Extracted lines

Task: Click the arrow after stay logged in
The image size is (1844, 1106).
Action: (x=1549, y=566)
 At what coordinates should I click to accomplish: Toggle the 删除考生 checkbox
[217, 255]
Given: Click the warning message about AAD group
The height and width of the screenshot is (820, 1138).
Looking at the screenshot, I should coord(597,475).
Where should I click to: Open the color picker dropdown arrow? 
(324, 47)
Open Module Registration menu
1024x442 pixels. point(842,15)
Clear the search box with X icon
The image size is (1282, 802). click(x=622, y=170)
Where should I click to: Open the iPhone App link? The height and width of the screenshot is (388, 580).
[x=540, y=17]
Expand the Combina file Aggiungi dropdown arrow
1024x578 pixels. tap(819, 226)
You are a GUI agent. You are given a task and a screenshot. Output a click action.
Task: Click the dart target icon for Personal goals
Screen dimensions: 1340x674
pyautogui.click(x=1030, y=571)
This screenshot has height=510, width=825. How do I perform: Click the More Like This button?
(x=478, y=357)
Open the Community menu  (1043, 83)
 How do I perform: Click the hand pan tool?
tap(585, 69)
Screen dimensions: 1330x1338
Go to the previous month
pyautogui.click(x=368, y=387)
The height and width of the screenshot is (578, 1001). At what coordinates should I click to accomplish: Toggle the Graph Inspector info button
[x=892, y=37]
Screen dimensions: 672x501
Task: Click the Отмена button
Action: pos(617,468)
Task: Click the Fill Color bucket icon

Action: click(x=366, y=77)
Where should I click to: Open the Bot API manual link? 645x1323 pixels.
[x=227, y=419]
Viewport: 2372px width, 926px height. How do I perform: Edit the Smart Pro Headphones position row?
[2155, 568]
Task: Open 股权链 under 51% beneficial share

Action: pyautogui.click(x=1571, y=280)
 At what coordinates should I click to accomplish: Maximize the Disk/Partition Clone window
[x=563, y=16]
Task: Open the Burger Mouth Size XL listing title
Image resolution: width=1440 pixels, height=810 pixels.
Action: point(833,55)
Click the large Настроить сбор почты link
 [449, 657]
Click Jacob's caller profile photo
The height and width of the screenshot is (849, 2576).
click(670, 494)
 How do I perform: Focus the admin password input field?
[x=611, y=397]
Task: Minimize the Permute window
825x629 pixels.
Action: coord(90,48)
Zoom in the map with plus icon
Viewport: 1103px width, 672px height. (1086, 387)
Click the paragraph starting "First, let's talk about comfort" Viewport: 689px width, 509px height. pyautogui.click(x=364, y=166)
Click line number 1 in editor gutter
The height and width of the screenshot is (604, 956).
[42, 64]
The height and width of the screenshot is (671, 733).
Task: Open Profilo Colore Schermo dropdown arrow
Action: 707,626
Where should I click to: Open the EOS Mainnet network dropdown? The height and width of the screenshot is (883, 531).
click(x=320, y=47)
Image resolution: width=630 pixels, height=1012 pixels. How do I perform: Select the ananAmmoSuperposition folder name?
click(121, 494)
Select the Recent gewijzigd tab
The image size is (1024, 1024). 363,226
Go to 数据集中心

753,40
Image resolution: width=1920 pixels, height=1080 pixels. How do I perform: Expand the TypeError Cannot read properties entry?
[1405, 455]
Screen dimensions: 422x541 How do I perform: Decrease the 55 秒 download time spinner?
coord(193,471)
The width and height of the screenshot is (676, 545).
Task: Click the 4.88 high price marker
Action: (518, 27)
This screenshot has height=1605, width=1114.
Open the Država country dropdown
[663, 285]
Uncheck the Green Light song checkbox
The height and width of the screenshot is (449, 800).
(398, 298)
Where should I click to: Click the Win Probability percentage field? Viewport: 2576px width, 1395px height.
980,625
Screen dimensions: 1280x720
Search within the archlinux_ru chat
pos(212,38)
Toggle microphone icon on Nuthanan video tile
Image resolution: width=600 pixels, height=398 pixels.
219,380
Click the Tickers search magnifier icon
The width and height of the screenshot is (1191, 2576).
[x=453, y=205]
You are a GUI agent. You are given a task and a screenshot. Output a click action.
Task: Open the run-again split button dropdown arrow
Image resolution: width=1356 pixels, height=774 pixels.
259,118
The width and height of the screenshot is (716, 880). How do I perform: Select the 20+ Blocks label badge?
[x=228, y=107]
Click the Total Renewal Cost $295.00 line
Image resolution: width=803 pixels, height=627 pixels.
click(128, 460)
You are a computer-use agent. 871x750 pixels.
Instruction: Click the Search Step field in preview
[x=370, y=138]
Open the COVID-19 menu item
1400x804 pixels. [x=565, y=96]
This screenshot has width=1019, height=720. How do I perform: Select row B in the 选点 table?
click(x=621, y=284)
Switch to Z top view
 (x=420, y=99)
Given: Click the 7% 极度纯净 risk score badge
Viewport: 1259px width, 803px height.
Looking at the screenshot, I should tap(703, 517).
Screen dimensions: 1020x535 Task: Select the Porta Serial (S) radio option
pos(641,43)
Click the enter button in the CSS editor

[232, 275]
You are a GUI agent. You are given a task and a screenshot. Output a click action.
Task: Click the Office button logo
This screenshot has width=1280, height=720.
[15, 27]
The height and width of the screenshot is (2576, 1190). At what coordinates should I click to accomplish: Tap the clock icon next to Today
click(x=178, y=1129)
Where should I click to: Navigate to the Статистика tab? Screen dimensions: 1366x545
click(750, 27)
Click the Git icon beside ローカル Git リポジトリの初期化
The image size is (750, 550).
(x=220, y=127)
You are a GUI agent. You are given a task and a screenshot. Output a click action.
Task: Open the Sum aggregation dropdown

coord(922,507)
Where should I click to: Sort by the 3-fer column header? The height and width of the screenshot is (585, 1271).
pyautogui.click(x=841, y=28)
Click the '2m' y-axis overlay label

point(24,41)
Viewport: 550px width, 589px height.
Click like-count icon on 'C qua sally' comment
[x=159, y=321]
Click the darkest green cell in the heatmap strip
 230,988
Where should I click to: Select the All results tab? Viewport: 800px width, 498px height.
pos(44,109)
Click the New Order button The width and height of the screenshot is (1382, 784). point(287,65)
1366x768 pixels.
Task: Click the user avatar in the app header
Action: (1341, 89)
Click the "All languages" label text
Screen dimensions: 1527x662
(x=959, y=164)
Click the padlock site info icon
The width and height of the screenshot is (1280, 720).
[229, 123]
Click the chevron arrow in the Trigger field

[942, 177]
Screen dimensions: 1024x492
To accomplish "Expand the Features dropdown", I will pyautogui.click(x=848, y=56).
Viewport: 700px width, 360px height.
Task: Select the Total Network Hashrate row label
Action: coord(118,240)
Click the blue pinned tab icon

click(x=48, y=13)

● Aim of the exercise
Reproduce every one of the lines above verbatim, with no changes.

● Exercise response
Task: Click the arrow after stay logged in
The image size is (1844, 1106).
Action: (x=1549, y=566)
 At what coordinates should I click to accomplish: Toggle the 删除考生 checkbox
[217, 255]
Given: Click the warning message about AAD group
The height and width of the screenshot is (820, 1138).
Looking at the screenshot, I should coord(597,475).
Where should I click to: Open the color picker dropdown arrow? 
(324, 47)
Open Module Registration menu
1024x442 pixels. point(842,15)
Clear the search box with X icon
The image size is (1282, 802). click(x=622, y=170)
Where should I click to: Open the iPhone App link? The height and width of the screenshot is (388, 580).
[x=540, y=17]
Expand the Combina file Aggiungi dropdown arrow
1024x578 pixels. tap(819, 226)
You are a GUI agent. You are given a task and a screenshot. Output a click action.
Task: Click the dart target icon for Personal goals
Screen dimensions: 1340x674
pyautogui.click(x=1030, y=571)
This screenshot has height=510, width=825. How do I perform: Click the More Like This button?
(x=478, y=357)
Open the Community menu  (1043, 83)
 How do I perform: Click the hand pan tool?
tap(585, 69)
Screen dimensions: 1330x1338
Go to the previous month
pyautogui.click(x=368, y=387)
The height and width of the screenshot is (578, 1001). At what coordinates should I click to accomplish: Toggle the Graph Inspector info button
[x=892, y=37]
Screen dimensions: 672x501
Task: Click the Отмена button
Action: pos(617,468)
Task: Click the Fill Color bucket icon

Action: click(x=366, y=77)
Where should I click to: Open the Bot API manual link? 645x1323 pixels.
[x=227, y=419]
Viewport: 2372px width, 926px height. How do I perform: Edit the Smart Pro Headphones position row?
[2155, 568]
Task: Open 股权链 under 51% beneficial share

Action: pyautogui.click(x=1571, y=280)
 At what coordinates should I click to accomplish: Maximize the Disk/Partition Clone window
[x=563, y=16]
Task: Open the Burger Mouth Size XL listing title
Image resolution: width=1440 pixels, height=810 pixels.
Action: point(833,55)
Click the large Настроить сбор почты link
 [449, 657]
Click Jacob's caller profile photo
The height and width of the screenshot is (849, 2576).
click(670, 494)
 How do I perform: Focus the admin password input field?
[x=611, y=397]
Task: Minimize the Permute window
825x629 pixels.
Action: coord(90,48)
Zoom in the map with plus icon
Viewport: 1103px width, 672px height. (1086, 387)
Click the paragraph starting "First, let's talk about comfort" Viewport: 689px width, 509px height. pyautogui.click(x=364, y=166)
Click line number 1 in editor gutter
The height and width of the screenshot is (604, 956).
[42, 64]
The height and width of the screenshot is (671, 733).
Task: Open Profilo Colore Schermo dropdown arrow
Action: 707,626
Where should I click to: Open the EOS Mainnet network dropdown? The height and width of the screenshot is (883, 531).
click(x=320, y=47)
Image resolution: width=630 pixels, height=1012 pixels. How do I perform: Select the ananAmmoSuperposition folder name?
click(121, 494)
Select the Recent gewijzigd tab
The image size is (1024, 1024). 363,226
Go to 数据集中心

753,40
Image resolution: width=1920 pixels, height=1080 pixels. How do I perform: Expand the TypeError Cannot read properties entry?
[1405, 455]
Screen dimensions: 422x541 How do I perform: Decrease the 55 秒 download time spinner?
coord(193,471)
The width and height of the screenshot is (676, 545).
Task: Click the 4.88 high price marker
Action: (518, 27)
This screenshot has height=1605, width=1114.
Open the Država country dropdown
[663, 285]
Uncheck the Green Light song checkbox
The height and width of the screenshot is (449, 800).
(398, 298)
Where should I click to: Click the Win Probability percentage field? Viewport: 2576px width, 1395px height.
980,625
Screen dimensions: 1280x720
Search within the archlinux_ru chat
pos(212,38)
Toggle microphone icon on Nuthanan video tile
Image resolution: width=600 pixels, height=398 pixels.
219,380
Click the Tickers search magnifier icon
The width and height of the screenshot is (1191, 2576).
[x=453, y=205]
You are a GUI agent. You are given a task and a screenshot. Output a click action.
Task: Open the run-again split button dropdown arrow
Image resolution: width=1356 pixels, height=774 pixels.
259,118
The width and height of the screenshot is (716, 880). How do I perform: Select the 20+ Blocks label badge?
[x=228, y=107]
Click the Total Renewal Cost $295.00 line
Image resolution: width=803 pixels, height=627 pixels.
click(128, 460)
You are a computer-use agent. 871x750 pixels.
Instruction: Click the Search Step field in preview
[x=370, y=138]
Open the COVID-19 menu item
1400x804 pixels. [x=565, y=96]
This screenshot has width=1019, height=720. How do I perform: Select row B in the 选点 table?
click(x=621, y=284)
Switch to Z top view
 (x=420, y=99)
Given: Click the 7% 极度纯净 risk score badge
Viewport: 1259px width, 803px height.
Looking at the screenshot, I should tap(703, 517).
Screen dimensions: 1020x535 Task: Select the Porta Serial (S) radio option
pos(641,43)
Click the enter button in the CSS editor

[232, 275]
You are a GUI agent. You are given a task and a screenshot. Output a click action.
Task: Click the Office button logo
This screenshot has width=1280, height=720.
[15, 27]
The height and width of the screenshot is (2576, 1190). At what coordinates should I click to accomplish: Tap the clock icon next to Today
click(x=178, y=1129)
Where should I click to: Navigate to the Статистика tab? Screen dimensions: 1366x545
click(750, 27)
Click the Git icon beside ローカル Git リポジトリの初期化
The image size is (750, 550).
(x=220, y=127)
You are a GUI agent. You are given a task and a screenshot. Output a click action.
Task: Open the Sum aggregation dropdown

coord(922,507)
Where should I click to: Sort by the 3-fer column header? The height and width of the screenshot is (585, 1271).
pyautogui.click(x=841, y=28)
Click the '2m' y-axis overlay label

point(24,41)
Viewport: 550px width, 589px height.
Click like-count icon on 'C qua sally' comment
[x=159, y=321]
Click the darkest green cell in the heatmap strip
 230,988
Where should I click to: Select the All results tab? Viewport: 800px width, 498px height.
pos(44,109)
Click the New Order button The width and height of the screenshot is (1382, 784). point(287,65)
1366x768 pixels.
Task: Click the user avatar in the app header
Action: (1341, 89)
Click the "All languages" label text
Screen dimensions: 1527x662
(x=959, y=164)
Click the padlock site info icon
The width and height of the screenshot is (1280, 720).
[229, 123]
Click the chevron arrow in the Trigger field

[942, 177]
Screen dimensions: 1024x492
To accomplish "Expand the Features dropdown", I will pyautogui.click(x=848, y=56).
Viewport: 700px width, 360px height.
Task: Select the Total Network Hashrate row label
Action: coord(118,240)
Click the blue pinned tab icon

click(x=48, y=13)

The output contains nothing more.